Сложив протоколы вскрытия, он вернул их в конверт. Эти бумаги он выкрал из своего дела в интернате и с тех пор всегда носил при себе. Прочитанная тысячи раз бумага истерлась до того, что стала почти прозрачной и рыхлой. Чернила размазались от прикосновения пальцев.

Гроза была совсем близко. Жужжание насекомых в траве, трели и крики птиц в окрестном лесу казались излишне громкими. Полуденный свет приобрел мертвенный зеленоватый оттенок. Воздух наполнился электричеством. Тревор чувствовал, как встают дыбом волоски у него на руках, как покалывает сзади шею.

Открыв блокнот на чистой странице, он высвободил карандаш, и вот карандаш уже быстро побежал по бумаге. Через несколько минут он набросал первую половину сюжета.

Сюжет вырос из эпизода в биографии Чарли Паркера, которую Тревор прочел еще в интернате. К тринадцати годам Тревор перечитал почти все, что имелось в скудной библиотеке. Большинство ребят удивлялись, с чего это он вообще что-то читает, не говоря уже о том, что читает книгу о каком-то умершем музыканте, игравшем музычку, которую больше никто не слушает.

Инцидент имел место во время гастролей Птицы по южным штатам с оркестром Джея Мак-Шэнна. Джексон, штат Миссисипи, в 1941 году был не самым лучшим местом для черных. (Тревор сомневался, что их и сейчас там сильно любят.) А в то время там был комендантский час, запрещавший неграм находиться на улице после одиннадцати вечера под угрозой ареста или чего похуже, и оркестру приходилось сворачиваться к десяти тридцати. Ни одна гостиница в Джексоне не согласилась пустить оркестр, так что музыкантов распределили по всевозможным обветшалым пансионам и частным домам.

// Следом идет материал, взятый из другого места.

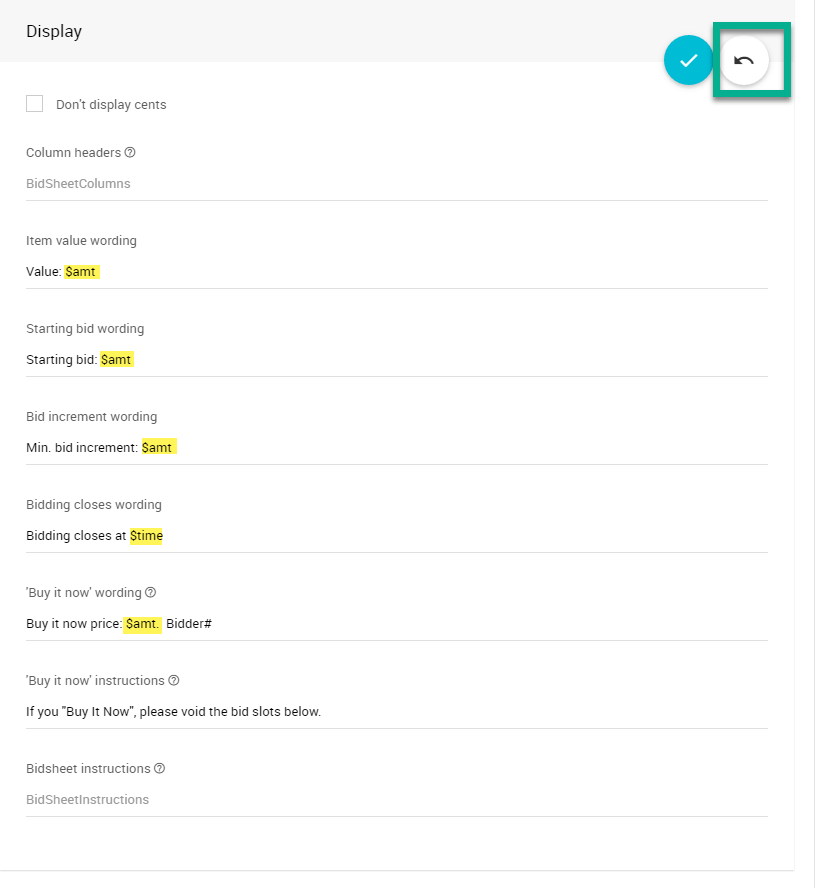Click the BidSheetColumns input field
This screenshot has height=888, width=815.
[x=396, y=184]
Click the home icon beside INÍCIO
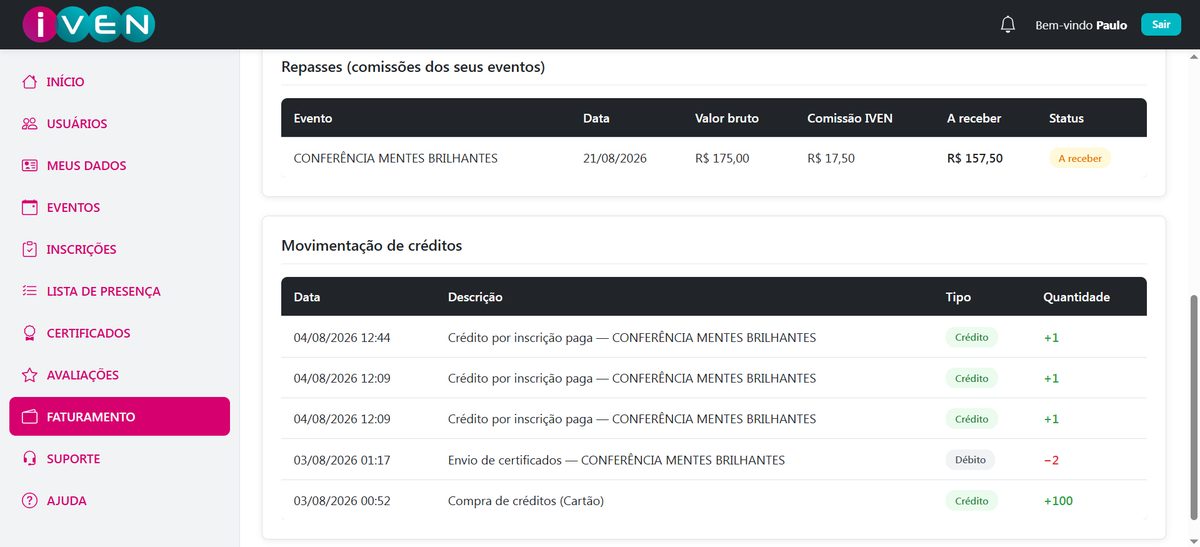Viewport: 1200px width, 547px height. pos(29,82)
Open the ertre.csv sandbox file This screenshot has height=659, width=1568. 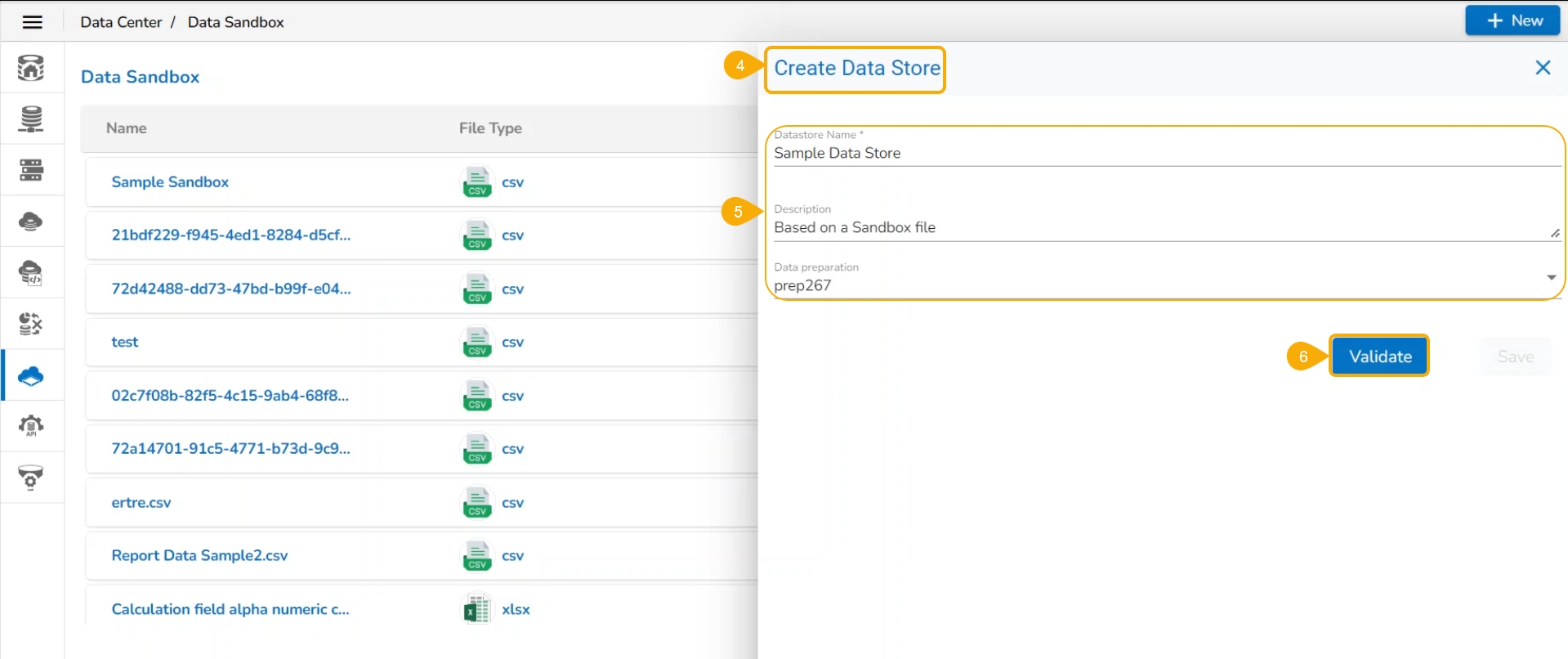[141, 503]
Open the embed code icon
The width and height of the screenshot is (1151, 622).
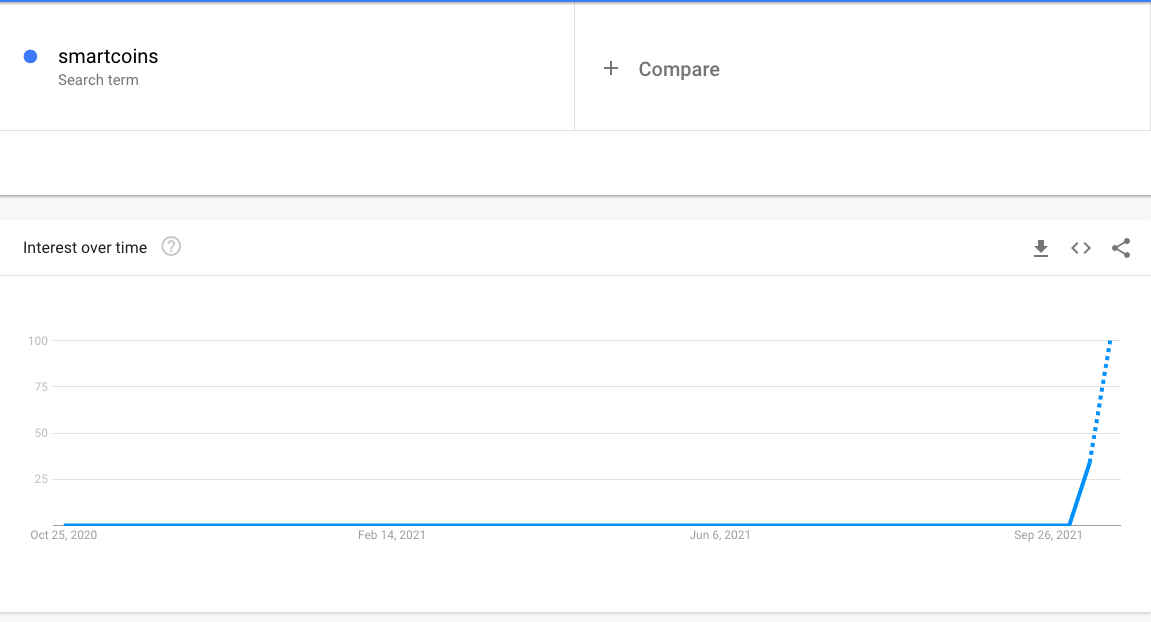[x=1081, y=248]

Птица и певец, непритязательный и малоизвестный блюзмен Уолтер Браун, вытащили топчаны на веранду дома, где их поселили. Из переоборудованного сарая, где играл оркестр, они вернулись в дом к одиннадцати, но поскольку в обычной своей жизни музыканты не ложились до раннего утра, им вовсе не хотелось спать. Лежа на топчанах под тусклым желтым светом лампочки, они передавали друг другу фляжку, причем алкоголь выходил с потом через их кожу с той же скоростью, с какой они успевали потреблять его, и вливался в удушливую жару Миссисипи. Оба хлопали москитов, проникавших в дыры в экране веранды, трепались ни о чем — о музыке, или о красивых женщинах, или, может, просто о том, как далеко их занесло от Канзас-Сити.